Last night it became clear that one of our cats was not at all well. She’d been a bit off for the last couple of days, but last night we realized she hadn’t eaten for most of the day. She then urinated on the carpet (which she has never done) and hid under the couch.
Q. and I were worried about her, but we decided to wait and see how she looked in the morning.
“I just don’t want her to die while I’m away,” I told Q.
“Oh, T.,” he replied. “Don’t be so morbid. I’m sure she’ll perk up in the morning.”
“I can’t help it,” I said. “That’s the way this year has gone so far.”
She was bright when we woke up this morning, demanded treats, ate breakfast, and seemed to be her usual self. Then she crawled out from under the couch while I was eating breakfast with E. and it was obvious something was very wrong.
I suppose, in a way, Q. was right. She didn’t die while I was away.
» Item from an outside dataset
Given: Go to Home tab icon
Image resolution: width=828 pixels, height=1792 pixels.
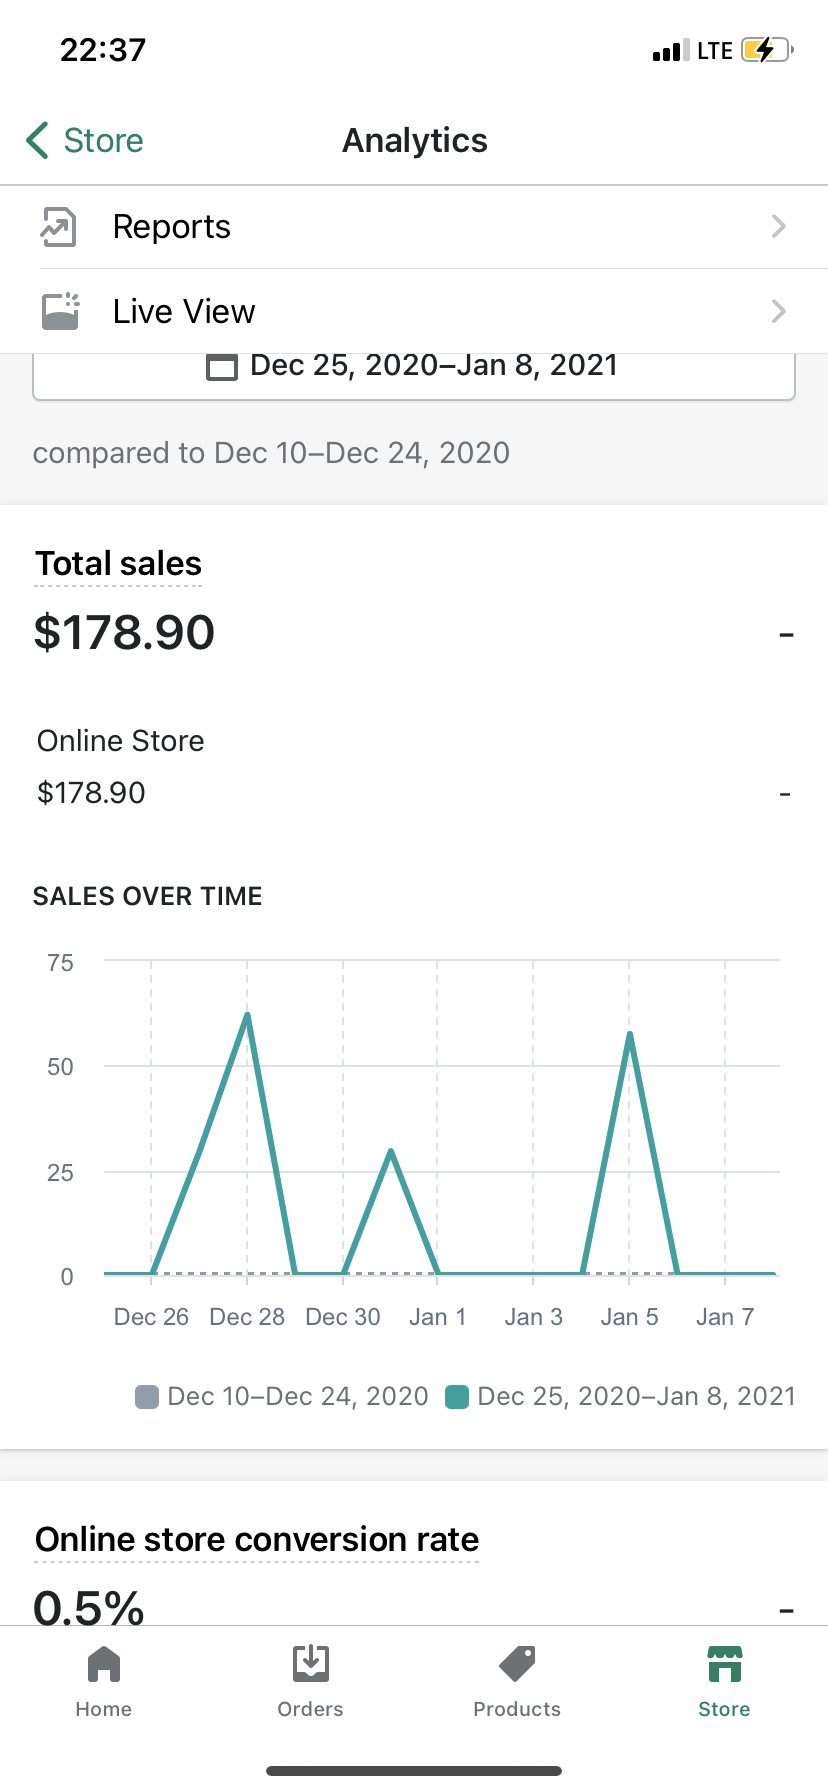Looking at the screenshot, I should point(104,1665).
We put her to sleep this morning after the x-rays showed congestive heart failure and she didn’t respond to the most obvious form of treatment. The vet assured us that this was the right thing to do and promised that we had caught the signs early and saved her days of discomfort and decline.
January. The baby has only one kidney.
February. My father is paralyzed by a wave.
March. My stepfather’s cancer is back.
April. We have to euthanize our cat.
Vale, Poppy. You were beautiful, gentle, and wise. We will miss you.